SRHD Investigating Possible Tuberculosis Case
School Children and Others at Potential Risk Are Being Tested
The Health District is investigating a possible active case of tuberculosis (TB) detected in a student at Roosevelt Elementary School. Children, staff and volunteers who had prolonged contact with the person are being offered precautionary testing, to determine if they have been exposed. A letter went home to inform the school community about the situation. The school is working closely with the Health District, and will continue to keep parents updated as the situation evolves. If the investigation identifies other who may have been at risk, the Health District will contact those people/parents directly.
"Although it is rare for a child with TB to spread it, we want to take the precautionary step of testing those who spent the most direct time with the child who is suspected of having TB," said Julie Tomaro, Coordinator for the Spokane Regional Health District's Tuberculosis Program.
Initial tests to determine if the student has active TB infection show that TB disease is a likelihood, however the Health District is waiting for further results from more definitive lab tests to find out if this is a case of TB disease.
Tuberculosis is a disease that spreads from person to person through the air. TB usually affects the lungs, but may affect other parts of the body. When a person with TB of the lung coughs, sneezes, laughs or sings, the germs can be put into the air. People who share the same air for long periods may become infected. TB infection can be successfully treated with antibiotics. In most people who become infected, the body is able to fight the bacteria to stop it from growing. The bacteria become inactive, but remain alive in the body and in one out of ten cases, it can become active later in life.
Casual exposure to an infectious case of TB does not lead to infection in most people. Most people who become infected can still prevent the disease through antibiotic treatment, and they are not contagious.
An average of about eight cases of active TB disease are diagnosed in Spokane every year. Each case of TB results in intensive and expensive investigations and contact management. The Spokane Regional Health District works closely with state health officials and local medical providers to control TB by ensuring that people with TB and their close contacts get the evaluation and treatment they need.

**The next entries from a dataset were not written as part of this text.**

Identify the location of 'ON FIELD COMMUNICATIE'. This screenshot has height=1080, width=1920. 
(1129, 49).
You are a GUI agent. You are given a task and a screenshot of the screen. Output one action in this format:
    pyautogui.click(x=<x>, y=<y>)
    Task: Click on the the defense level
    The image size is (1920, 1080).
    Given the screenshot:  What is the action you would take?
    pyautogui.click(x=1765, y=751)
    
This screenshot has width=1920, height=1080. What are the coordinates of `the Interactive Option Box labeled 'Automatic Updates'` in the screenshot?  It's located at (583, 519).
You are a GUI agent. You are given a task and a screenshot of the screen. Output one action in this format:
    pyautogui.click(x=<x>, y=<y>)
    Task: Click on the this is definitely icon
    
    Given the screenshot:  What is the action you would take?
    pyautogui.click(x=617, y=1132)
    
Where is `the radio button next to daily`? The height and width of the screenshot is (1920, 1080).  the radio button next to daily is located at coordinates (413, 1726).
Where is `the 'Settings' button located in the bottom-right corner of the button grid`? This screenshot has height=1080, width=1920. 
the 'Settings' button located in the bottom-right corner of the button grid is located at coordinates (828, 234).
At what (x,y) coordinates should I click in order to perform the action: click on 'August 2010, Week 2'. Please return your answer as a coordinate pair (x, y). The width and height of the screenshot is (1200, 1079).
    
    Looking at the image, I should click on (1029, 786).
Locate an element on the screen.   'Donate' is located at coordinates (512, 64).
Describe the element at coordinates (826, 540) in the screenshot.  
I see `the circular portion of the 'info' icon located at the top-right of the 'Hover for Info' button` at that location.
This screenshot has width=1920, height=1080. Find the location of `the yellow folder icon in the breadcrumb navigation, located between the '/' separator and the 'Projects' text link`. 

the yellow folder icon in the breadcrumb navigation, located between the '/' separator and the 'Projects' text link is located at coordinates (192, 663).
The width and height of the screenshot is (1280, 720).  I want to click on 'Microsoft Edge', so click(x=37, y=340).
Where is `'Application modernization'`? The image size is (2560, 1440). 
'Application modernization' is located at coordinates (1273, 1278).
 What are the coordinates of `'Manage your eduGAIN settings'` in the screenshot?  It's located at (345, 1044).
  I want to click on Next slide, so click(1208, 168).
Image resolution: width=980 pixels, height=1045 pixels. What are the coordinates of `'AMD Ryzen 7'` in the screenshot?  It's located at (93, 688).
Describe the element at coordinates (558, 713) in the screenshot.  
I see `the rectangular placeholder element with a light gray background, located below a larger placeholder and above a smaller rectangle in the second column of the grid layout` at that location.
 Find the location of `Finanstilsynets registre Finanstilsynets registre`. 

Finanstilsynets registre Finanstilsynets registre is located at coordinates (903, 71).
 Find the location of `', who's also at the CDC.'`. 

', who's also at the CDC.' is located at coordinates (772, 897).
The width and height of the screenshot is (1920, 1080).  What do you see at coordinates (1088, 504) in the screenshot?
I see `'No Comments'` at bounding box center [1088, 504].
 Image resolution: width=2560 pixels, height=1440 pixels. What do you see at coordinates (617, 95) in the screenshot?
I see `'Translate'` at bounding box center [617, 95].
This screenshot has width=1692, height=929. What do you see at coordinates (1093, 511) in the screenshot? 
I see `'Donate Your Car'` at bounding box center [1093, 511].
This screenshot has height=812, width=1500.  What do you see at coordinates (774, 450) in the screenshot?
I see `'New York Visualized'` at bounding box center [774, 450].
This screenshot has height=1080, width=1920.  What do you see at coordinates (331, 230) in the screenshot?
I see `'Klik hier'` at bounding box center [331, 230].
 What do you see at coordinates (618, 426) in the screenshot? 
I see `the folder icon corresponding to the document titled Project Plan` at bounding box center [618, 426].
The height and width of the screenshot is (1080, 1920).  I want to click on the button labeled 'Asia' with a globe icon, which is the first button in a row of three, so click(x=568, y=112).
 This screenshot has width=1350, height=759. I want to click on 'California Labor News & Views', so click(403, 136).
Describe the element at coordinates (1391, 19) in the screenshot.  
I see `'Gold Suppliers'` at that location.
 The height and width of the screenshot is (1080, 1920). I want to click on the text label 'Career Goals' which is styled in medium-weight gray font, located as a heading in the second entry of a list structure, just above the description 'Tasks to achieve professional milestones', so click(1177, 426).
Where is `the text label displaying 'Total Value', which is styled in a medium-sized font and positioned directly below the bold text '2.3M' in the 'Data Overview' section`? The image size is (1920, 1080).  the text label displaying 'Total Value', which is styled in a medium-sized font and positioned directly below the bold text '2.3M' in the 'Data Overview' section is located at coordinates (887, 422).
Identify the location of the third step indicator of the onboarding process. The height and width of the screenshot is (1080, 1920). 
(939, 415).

TB services provided by the Spokane Regional Health District include:
Disease surveillance and contact investigation of people with active TB disease, treatment for latent (dormant) TB, patient and public education, TB testing for high-risk employment, case management, laboratory testing services, and screening for anyone who wants to know if they may have exposed to TB. The Health District uses state-of-the art blood testing, which is much more accurate than the skin test in identifying TB.
The Spokane Regional Health District works for a safer and healthier community through disease prevention and response, health promotion, and protection from environmental threats.